First, imagine the experiment to be done.  Imagine sitting  (with sandwiches and the Thermos) on a hillside that overlooks a winding country lane some way below ; the lane is hedged on both sides and there are trees here and there ; also you see fields, some arable, some meadow.  And, casting your gaze from left to right along the lane, you notice first a cottage, then a large oak a few hundred yards further on, and then further on a cow showing an intense interest in the lush grass in the verge – grass that it cannot reach.

With this glorious panorama in your mind, you then notice a man coming into view ; he is walking along the lane, entering from your left.  You wonder what he is doing there.  Clearly he is going somewhere.  He has a purpose.  Is he going to the cottage?  Is he intent on climbing the oak?  Does he have an appointment with the cow?  Or is he making his way along the entire length of the lane and out of your field of vision?  You don’t know, so you watch and wait.

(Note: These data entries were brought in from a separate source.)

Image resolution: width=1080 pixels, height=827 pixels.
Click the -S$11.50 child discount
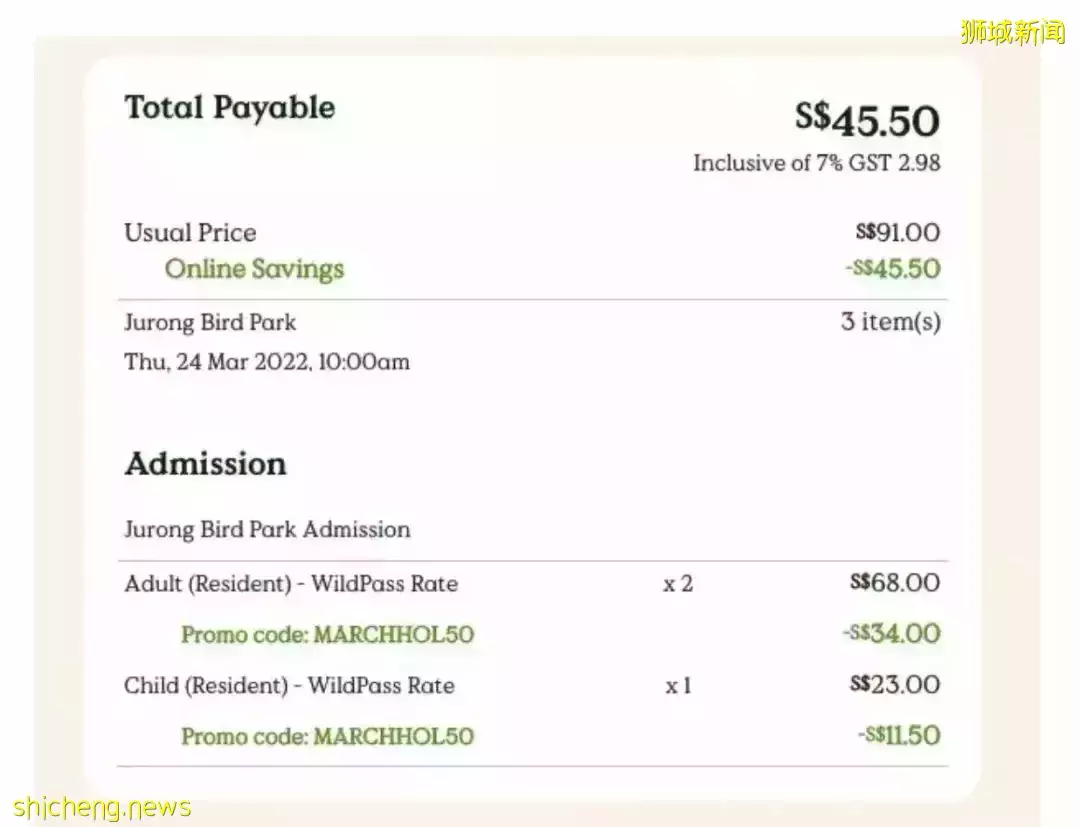[x=898, y=736]
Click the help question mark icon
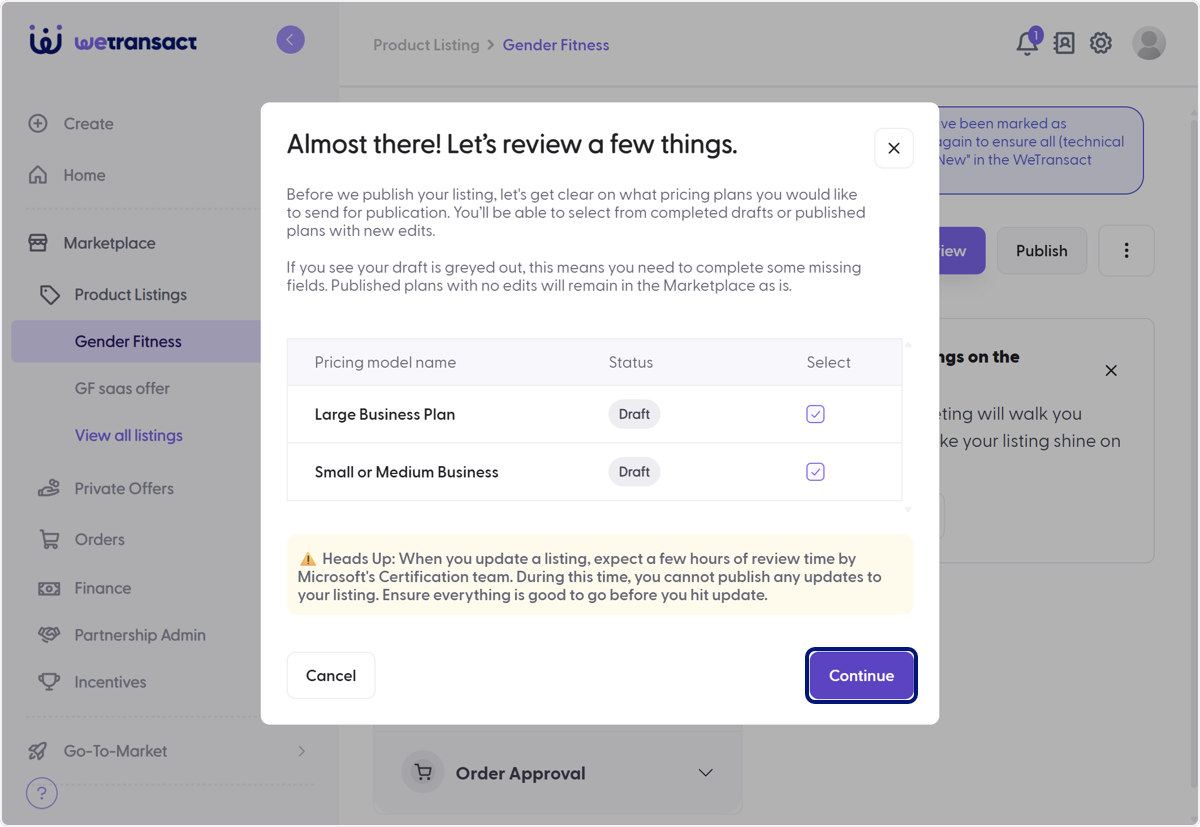This screenshot has height=827, width=1200. (x=41, y=794)
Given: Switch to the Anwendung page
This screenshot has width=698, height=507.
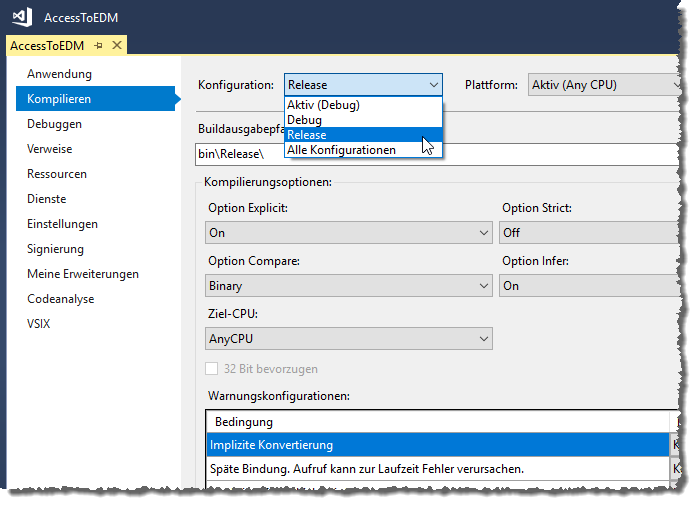Looking at the screenshot, I should click(59, 74).
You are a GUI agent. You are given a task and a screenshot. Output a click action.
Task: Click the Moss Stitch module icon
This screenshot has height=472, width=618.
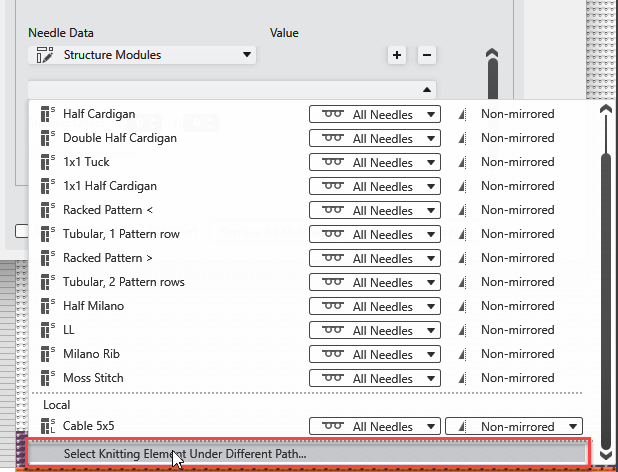(47, 378)
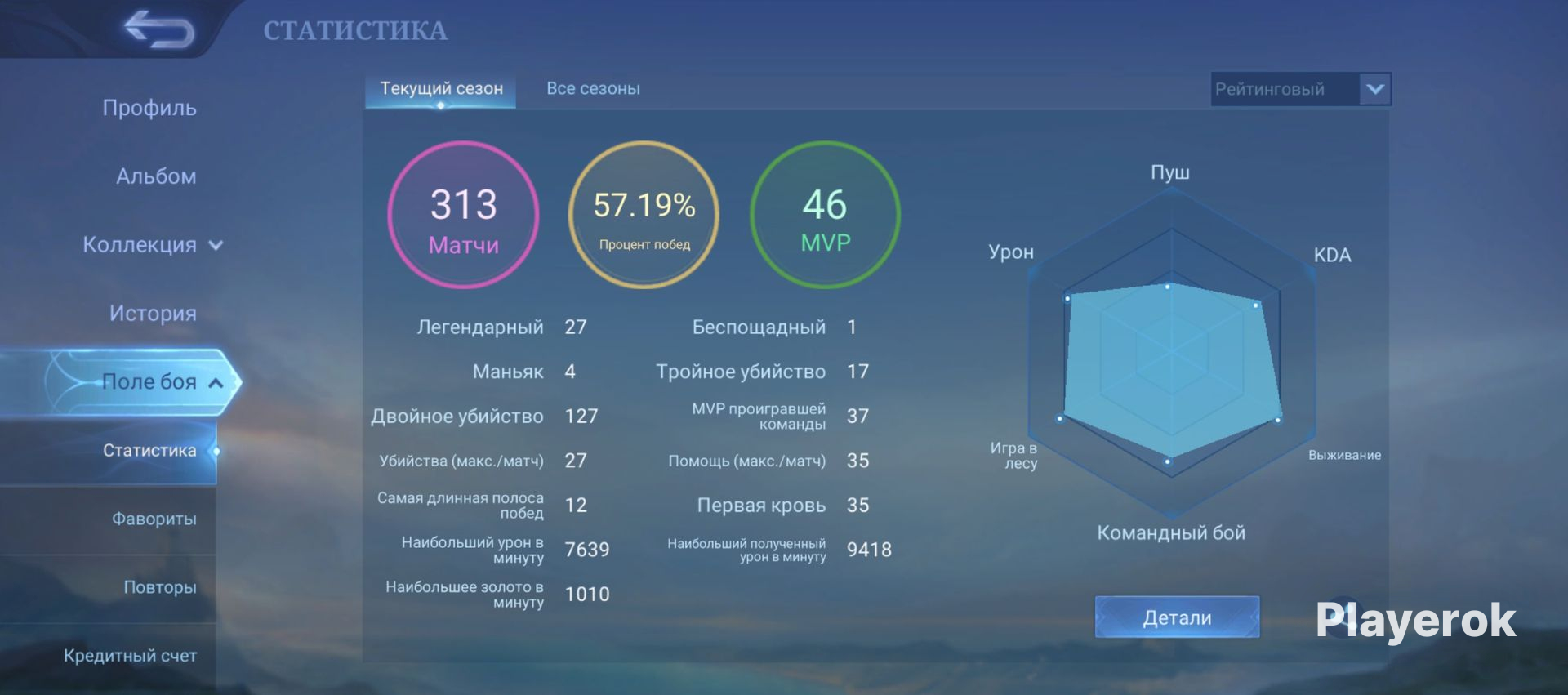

You notice that, because of the hedges and bends in the lane, the man cannot see the cottage or the oak or the cow all at once.  He must encounter them one at a time.

He passes the cottage and looks at it.  You realise that, while he is able to see the cottage, it is in his present time ; but that, once he is out of sight of it,  then it is in his past time.  He can know the cottage only from his memory.  But – for you, the cottage is still in your present time.

When he reaches the oak, it enters into his present time from out of his future time.  But, again, for you, the oak had always been in your present time ; and it remains so even when it has entered his past time.

At this stage, of course, the cow is in his future time and he has no idea that it even exists, except as a possibility.  But you have all along known it to be there.

So, you see, this Time thing seem to be all about points of view.  And it seems to be bound up with Space.  A number of people in the nineteenth century pondered this experiment, and between them came up with some very interesting ideas.  But the question of space/time is far from settled, even today.